All games I played while researching The Secret History of Kate Bush, an absurdist experiment to see how far the rock bio could be stretched without snapping. I adopted the persona of a mad professor so obsessed that he traces Kate Bush's genealogy back to the Vikings. And I also stalked the woman, as a phenomenological acting out of that uneasy and twisted boundary between fascination and obsession. Oddly (or perhaps not), the book became the bestselling bio of that singer. But what most struck me was how straight were the readings people made of this text. I still find discussions on the Internet debating whether "I" was "really" obsessed with Kate Bush, as well as allegations I not only had an affair with her, but that while researching her life I ran over her cat.

Far from running over her cat, I seduced both her cats, Zoodle and Pywacket. I'd watch her let them out the door at night and coo them over to my hiding place, where I'd stroke their grumbling fur. Her cats were my Trojan horses to carry the smell of the hand I caressed them with back into her house, into her very lap.

Relevant here is the work of performance artists like Sophie Calle. Calle is known for randomly following people in cities, examining the sleeping habits of strangers she invites into her bed, or posing as a chambermaid and scrutinizing the property and lives of hotel guests. Calle's work is interesting, though it may be a cop-out that she protects her intentions behind avant-garde rhetoric and trades in high art rather than commercial discourses—which would be a more dangerous strategy. More suggestive, because more troubling and tentative and unsupervised, are the explorations of Oreet Ashery, a Jewish female performance artist who disguises herself as Marcus Fisher, a male orthodox Jew, and penetrates Orthodox Jewish communities and other milieus in that persona (www.sexmutant.com).

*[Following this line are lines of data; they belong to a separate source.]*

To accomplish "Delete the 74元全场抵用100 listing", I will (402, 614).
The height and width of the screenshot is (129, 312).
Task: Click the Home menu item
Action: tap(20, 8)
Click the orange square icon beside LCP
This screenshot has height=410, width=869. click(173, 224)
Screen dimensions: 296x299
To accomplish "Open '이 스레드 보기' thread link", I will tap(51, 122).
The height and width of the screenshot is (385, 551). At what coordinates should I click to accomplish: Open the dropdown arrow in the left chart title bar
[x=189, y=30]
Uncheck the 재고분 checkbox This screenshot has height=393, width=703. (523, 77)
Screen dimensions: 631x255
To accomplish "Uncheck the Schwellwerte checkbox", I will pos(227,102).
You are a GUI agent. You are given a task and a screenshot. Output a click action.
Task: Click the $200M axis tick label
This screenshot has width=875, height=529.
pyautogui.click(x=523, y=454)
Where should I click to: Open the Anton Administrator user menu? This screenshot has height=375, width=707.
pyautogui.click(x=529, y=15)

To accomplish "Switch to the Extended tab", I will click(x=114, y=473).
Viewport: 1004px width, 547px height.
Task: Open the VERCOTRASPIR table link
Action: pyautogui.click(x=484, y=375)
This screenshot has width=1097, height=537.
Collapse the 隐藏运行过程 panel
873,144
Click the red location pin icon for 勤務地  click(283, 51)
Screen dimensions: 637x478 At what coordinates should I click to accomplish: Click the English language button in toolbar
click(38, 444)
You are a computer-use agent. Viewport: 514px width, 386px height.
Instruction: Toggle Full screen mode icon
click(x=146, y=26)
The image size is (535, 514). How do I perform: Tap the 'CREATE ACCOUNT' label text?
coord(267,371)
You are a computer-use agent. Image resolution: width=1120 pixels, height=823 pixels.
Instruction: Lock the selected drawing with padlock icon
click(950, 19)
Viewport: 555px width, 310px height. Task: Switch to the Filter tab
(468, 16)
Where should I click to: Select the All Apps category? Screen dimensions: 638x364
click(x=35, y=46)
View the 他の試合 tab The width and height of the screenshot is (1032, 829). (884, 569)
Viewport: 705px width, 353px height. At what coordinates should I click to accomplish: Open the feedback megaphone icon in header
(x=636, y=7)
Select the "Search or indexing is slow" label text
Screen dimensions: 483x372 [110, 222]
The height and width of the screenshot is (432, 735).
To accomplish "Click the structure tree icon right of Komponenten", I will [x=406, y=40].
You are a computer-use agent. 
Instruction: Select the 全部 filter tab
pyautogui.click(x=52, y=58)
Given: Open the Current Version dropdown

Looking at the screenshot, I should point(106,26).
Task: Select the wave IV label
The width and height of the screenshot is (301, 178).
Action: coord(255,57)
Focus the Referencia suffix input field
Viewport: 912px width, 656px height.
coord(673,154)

The cutting edge of such work today, the agenda that biography needs to address, is the phenomenon of the stalker. This is where the contradictions and fantasies of identity and desire are most tested and exposed. The stalker refuses to be intimidated by the "celebritariat" and its massive security apparatus, disrupting the celebrity economy by voicing the unspeakable and demanding the impossible (the impossible which is, however, promised over and over). There is an accelerating momentum here, from John Lennon, who conspicuously threw every shred of his soul on the market and was duly "consumed" by a fan, to the awesome global presence and mass-produced intimacy of Madonna. Madonna, who had the effrontery to play the little-woman card while having the stalker Bobby Hoskins jailed, and refused until forced by threat of imprisonment to attend court because she would thereby fulfill Hoskins's fantasy of contact with her. "We have made his fantasies come true," she complained. "How? By sitting in front of him." Madonna "felt incredibly violated": "That day I looked into his eyes he became even more real to me." What a delicious subversion of celebrity.

The morning John Lennon was shot I woke suddenly around 4:15. Numbers were flashing through my head: a phone number. I jotted it down on a pad. Turned over but still couldn't sleep. Around seven I turned on the radio and heard the news. A few days later, out of curiosity I rang the number. Kate Bush answered.